Wednesday, November 11, 2009

Soul Food

Though the 90-degree weather does not smack of cold and flu season, all you have to do is take one step inside my home and you will find yourself smacked indeed... with fever, chills, and a runny nose... which is why for Sunday dinner I decided we needed something wholesome, like Coq au Vin. It is marvelous and marvelously simple to make - just throw some chicken and vegetables, along with a bottle of red wine, 2 cups of broth, and S & P, into a roasting pan for the better part of a day and...voila! C'est finit. You can bump it up to the level of "divine" if you include crusty, chewy slices of warm french bread slathered with cold, hard butter. I guarantee you, the butter won't be the only thing that melts right there at the table...

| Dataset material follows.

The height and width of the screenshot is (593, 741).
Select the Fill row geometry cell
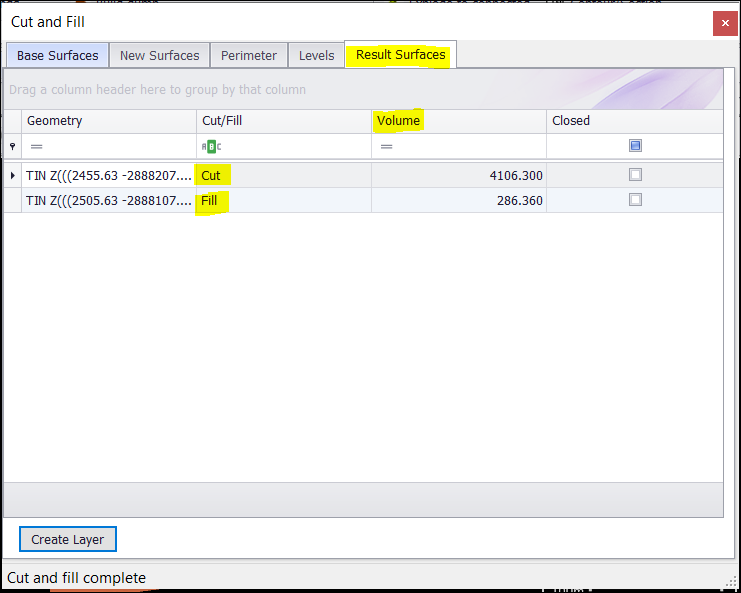(108, 200)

At dinner I sat across from Dutch - very far across from him, in fact, to avoid contagions - and with every steaming mouthful found my frayed nerves calmed, my tired body reinvigorated, and my sense of internal equilibrium slowly - but slowly! - returning.

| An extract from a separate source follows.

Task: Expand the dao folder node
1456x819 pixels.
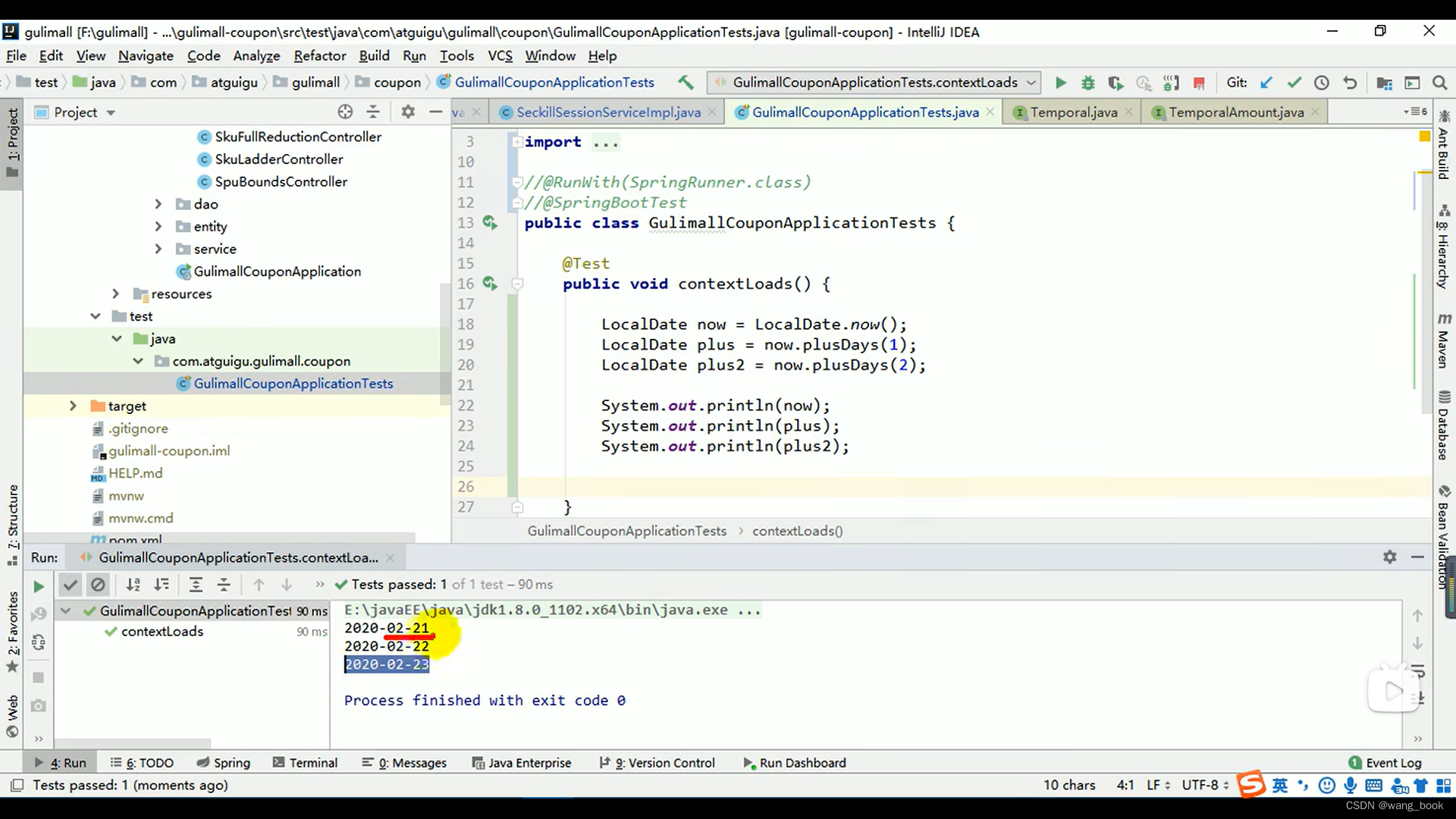Action: point(158,204)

"No wonder meals like this are called soul food," I said. "I feel as though my soul - which seemed fractured a moment ago - is being restored to a state of wholeness." Dutch, who is verbally concise by nature, and acutely laconic when ill, said not a word; he didn't even throw me a nod of recognition. But I choose to believe that he agreed with me. And as I sat there listening to the sound of myself chewing I began to think about Christ’s attitude toward food while he walked the earth...

I thought about when the five thousand gathered to listen to Christ's teaching... how He was unwilling to let them go away hungry… and instead He took a boy’s meager lunch, five loaves and two fishes, and multiplied them into enough food to feed the vast mountainside of people…

I remembered the exchange between Christ and his disciples after Christ had had the miraculous and (to the disciples) baffling encounter with the Samaritan woman... The disciples offered Him food; Christ refused it, saying, "I have food to eat that you know nothing about" (John 4.32). "My food," he went on, "is to do the will of him who sent me and to finish his work" (John 4.34), suggesting that we gain spiritual nourishment by being obedient to God.

The next morning, with these thoughts still in my mind, I read Luke chapter 24. In it, the resurrected Christ first appears to his disciples, who are terrified, thinking they are seeing a ghost. To qualm their fear, Christ shows them His hands and feet as proof that He is, in fact, Himself… “Touch me and see,” He says, “a ghost does not have flesh and bones, as you see I have” (Luke 24.39).

Another thing that a ghost does not have, presumably is... the ability toeat. Which is precisely why I found Christ's subsequent words so shocking: "‘Do you have anything to eat?’” He asks; and Luke says, “They gave him a piece of broiled fish, and he took it and ate it in their presence” (24.43).

Can you imagine, I thought to myself, being there in that room with the resurrected Lord - who is now no longer an earthly being - and having Him ask you for something to eat??? Such an ordinary, earthy, essentially human thing to say. And yet, Christ said it.

I am well familiar with Biblical themes of heavenly feasting... The metaphor of being invited to a banquet, of eating the body and blood of Christ, is rife throughout Scripture... But for some reason I had never considered the very obvious fact that eating presupposes hunger... that an enormous part of why that steaming bowl of Coq au Vin tasted so extraordinary was that I was hungry.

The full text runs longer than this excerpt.